The United States Supreme Court has cautioned that "[l]ike other sanctions, attorney's fees certainly should not be assessed lightly or without fair notice and an opportunity for a hearing on the record." Roadway Express, Inc. v. Piper, 447 U.S. 752, 767, 100 S.Ct. 2455, 2464, 65 L.Ed.2d 488 (1980). In his responding papers, Hirschfeld put the Board of Elections on clear notice that attorney's fees were being sought: "The motion should be denied, and costs, including attorneys' fees, should be assessed against defendants in light of the failure to comply with Rule 8 of the Federal Rules of Appellate Procedure and in light of the absence of any excuse for the delay in seeking the relief herein." Judge Winter made clear at the start of oral argument that sanctions would be imposed against the Board of Elections. Questioning from the bench was primarily directed at ascertaining who was responsible for bringing the motions, why Rule 8 had been ignored and why the motions were brought a week before the General Election.
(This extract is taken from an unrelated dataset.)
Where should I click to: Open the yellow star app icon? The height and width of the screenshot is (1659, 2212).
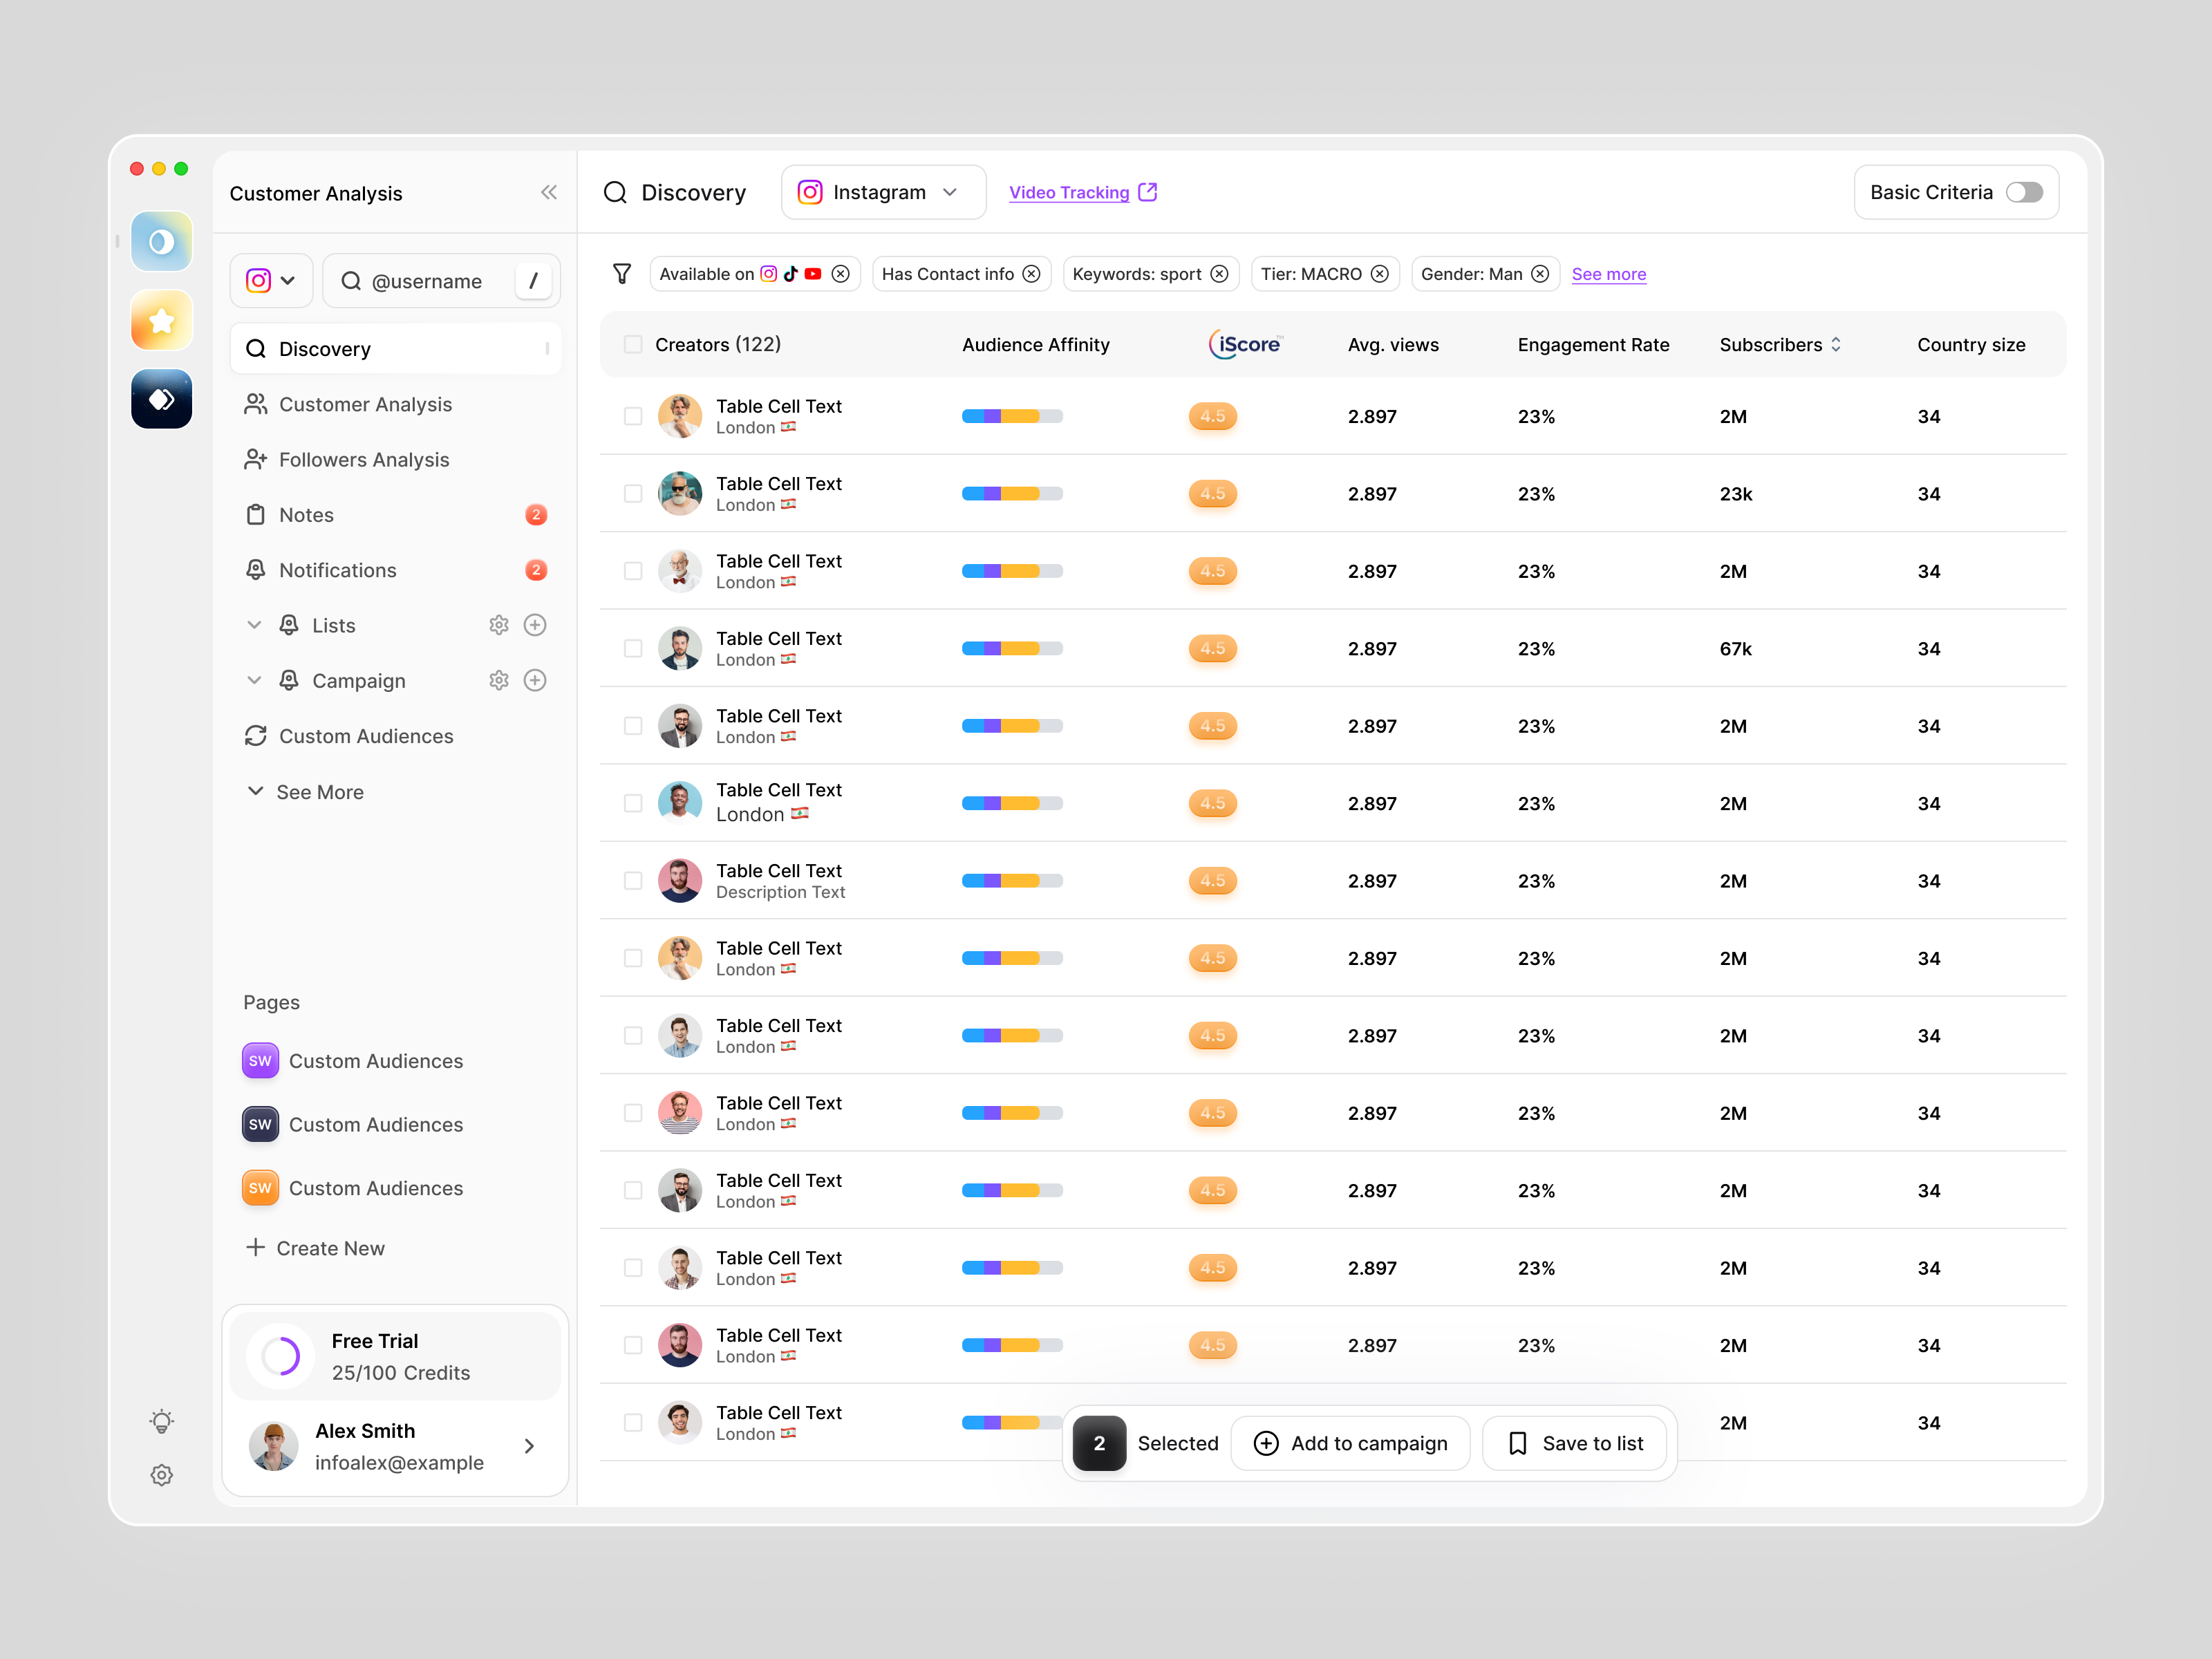click(x=161, y=321)
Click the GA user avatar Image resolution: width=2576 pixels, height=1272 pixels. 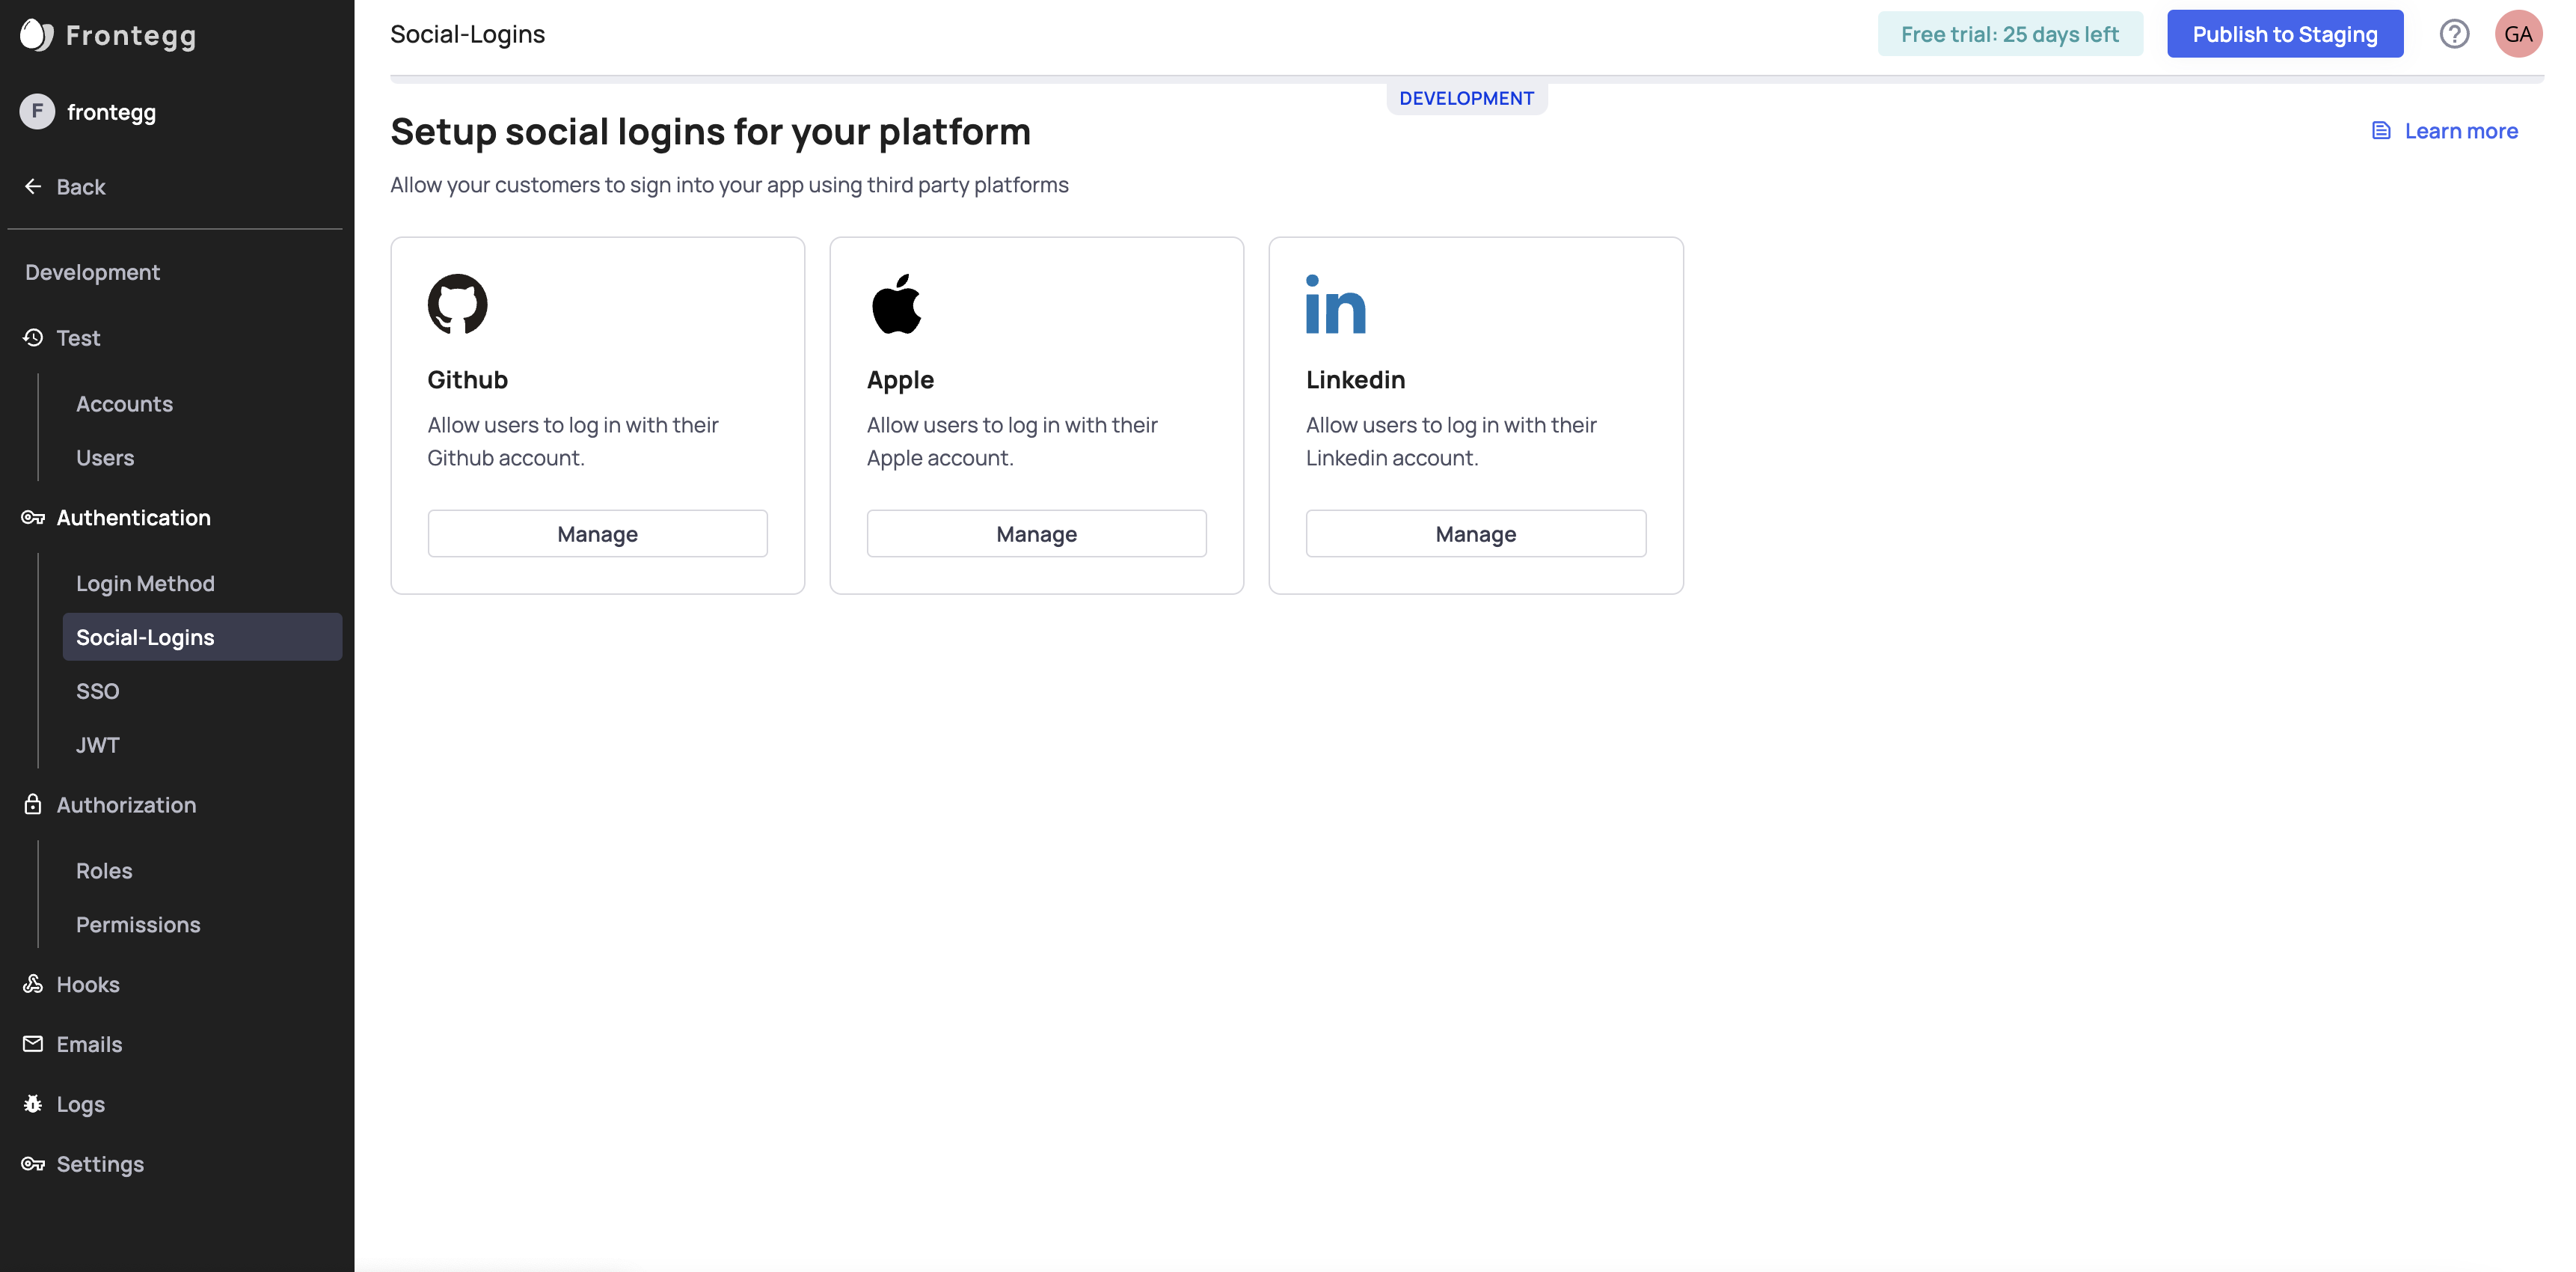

No satisfactory reason was offered for the violation of Rule 8 or for the delay in filing the motions. Counsel for the Board of Elections, in response to a direct question, conceded that he had been "ordered" by the Board to seek the stay. At the conclusion of oral argument, counsel for the Board of Elections was asked if he had anything else to add, to which he responded in the negative. Thus, the notice and hearing requirement of Roadway Express has been satisfied.
We impose double costs and attorney's fees of $500 on defendant-appellant Board of Elections. Given that the Board of Elections' appellate counsel was instructed by the Board to bring these motions, the sanctions should be paid by the client, the Board of Elections.